Once a spatial point **150** is selected for spatialization, either through the GUI or another application, the user may instruct the computer system to retrieve the FIR **240** coefficients for the selected point from the look-up table, which may be stored in random access memory (RAM), read-only memory (ROM), on magnetic or optical media, and so forth. The coefficients are retrieved from the LUT (or other storage), entered into the random-access memory of the computer system, and used by the embodiment to apply the corresponding FIR **240** to the segment of the audio waveform **180**. Effectively, the GUI simplifies the process of applying the FIR to the audio waveform segment to spatialize the segment.

It should be noted the exemplary computing system may process (i.e., spatialize) up to twenty-four (24) audio channels simultaneously. Some embodiments may process up to forty-eight (48) channels, and other even more. It should further be noted the spatialized waveform **170** resulting from application of the FIR **240** (through the operation of the GUI or another method) is typically stored in some form of magnetic, optical, or magneto-optical storage, or in volatile or non-volatile memory. For example, the spatialized waveform may be stored on a CD for later playback.

In non-computer implemented embodiments, the aforementioned processes may be executed by hand. For example, the waveform **180** may be graphed, the FIR **240** calculated, and FIR applied to the waveform with all calculations being done without computer aid. The resulting spatialized waveform **170** may then be reconstructed as necessary. Accordingly, it should be understood the present invention embraces not only digital methods and apparatuses for spatializing audio, but non-digital ones as well.

When the spatialized waveform **170** is played in a standard CD or tape player, and/or compressed audio/video format such as DVD-audio or MP3 format, and projected from one or more speakers **110**, **120**, **140**, **150**, the spatialization process is such that no special decoding equipment is required to create the spatial illusion of the spatialized audio **170** emanating from the spatial point **150** during playback.
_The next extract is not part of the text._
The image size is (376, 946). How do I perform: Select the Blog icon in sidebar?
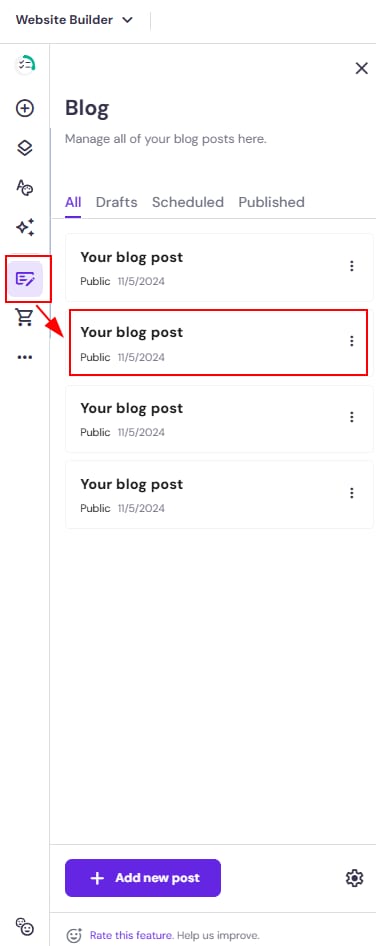coord(25,279)

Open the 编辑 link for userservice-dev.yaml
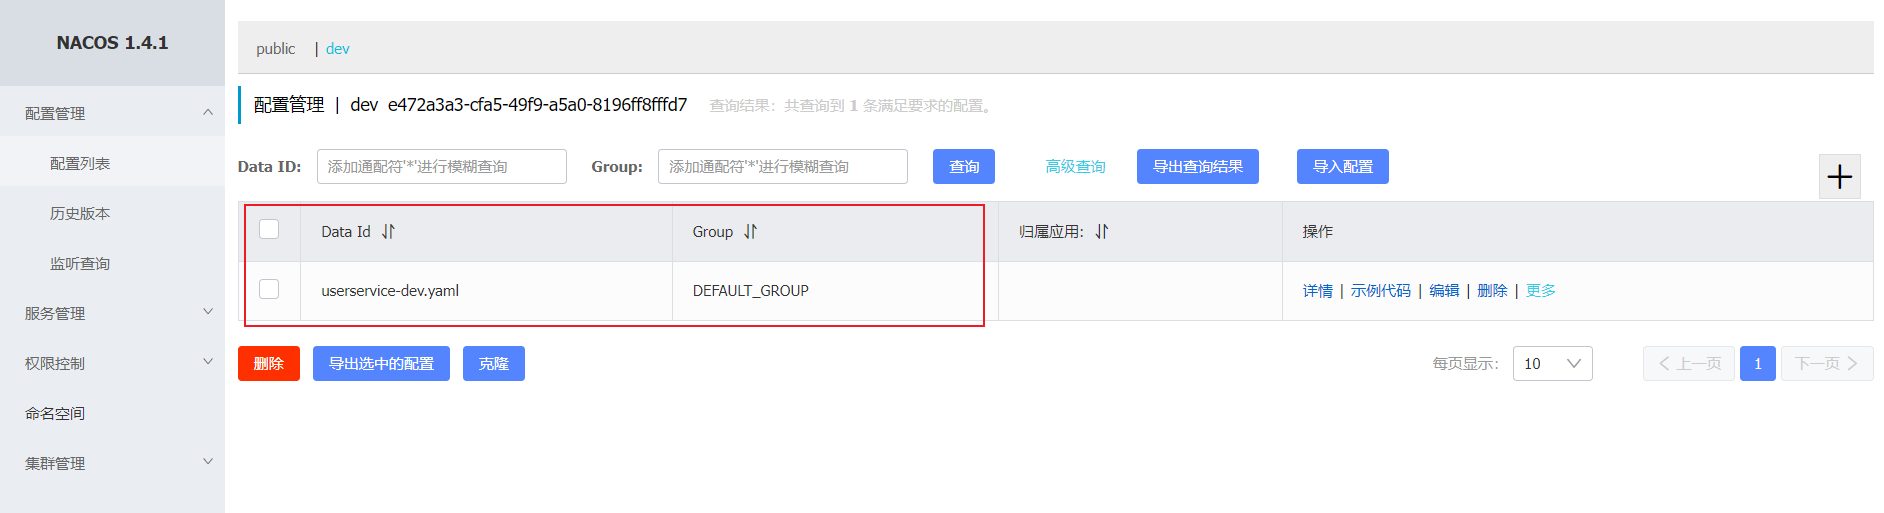tap(1443, 291)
In other words, unlike current audio spatialization techniques such as DOLBY, LOGIC7, DTS, and so forth, the playback apparatus need not include any particular programming or hardware to accurately reproduce the spatialization of the waveform **180**. Similarly, spatialization may be accurately experienced from any speaker **110**, **120**, **140**, **150** configuration, including headphones, two-channel audio, three- or four-channel audio, five-channel audio or more, and so forth, either with or without a subwoofer.

**8. Audio Convolution**

As mentioned above, the GUI, or other method or apparatus of the present embodiment, generally applies a FIR **240** to spatialize a segment of an audio waveform **180**. The embodiment spatialize multiple audio segments, with the result that the various segments of the waveform **170** may appear to emanate from different spatial points **150**, **150**′.
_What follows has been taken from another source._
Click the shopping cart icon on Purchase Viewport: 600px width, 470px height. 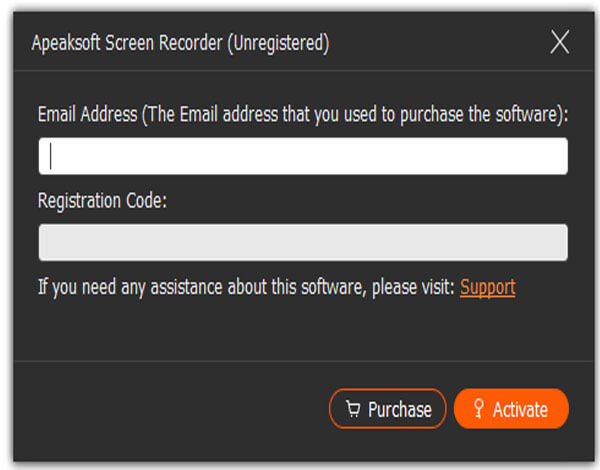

In order to prevent spatialized audio **180** from abruptly and discontinuously moving between spatial points **150**, **150**′, the embodiment may also transition the spatialized sound waveform **180** from a first to a second spatial point. This may be accomplished by selecting a plurality of spatial points between the first **150** and second **150**′ spatial points, and applying the corresponding FIRs **240**, **240**′ for each such point to a different audio segment. Alternately, and as performed by the present embodiment, convolution theory may be employed to transition the first spatialized audio segment to the second spatialized audio segment. By convolving the endpoint of the first spatialized audio segment into the beginning point of the second spatialized audio segment, the associated sound will appear to travel smoothly between the first **150** and second **150**′ spatial points. This presumes an intermediate transition waveform segment exists between the first spatialized waveform segment and second spatialized waveform segment. Should the first and second spatialized segments occur immediately adjacent one another on the waveform, the sound will “jump” between the first **150** and second **150**′ spatial points.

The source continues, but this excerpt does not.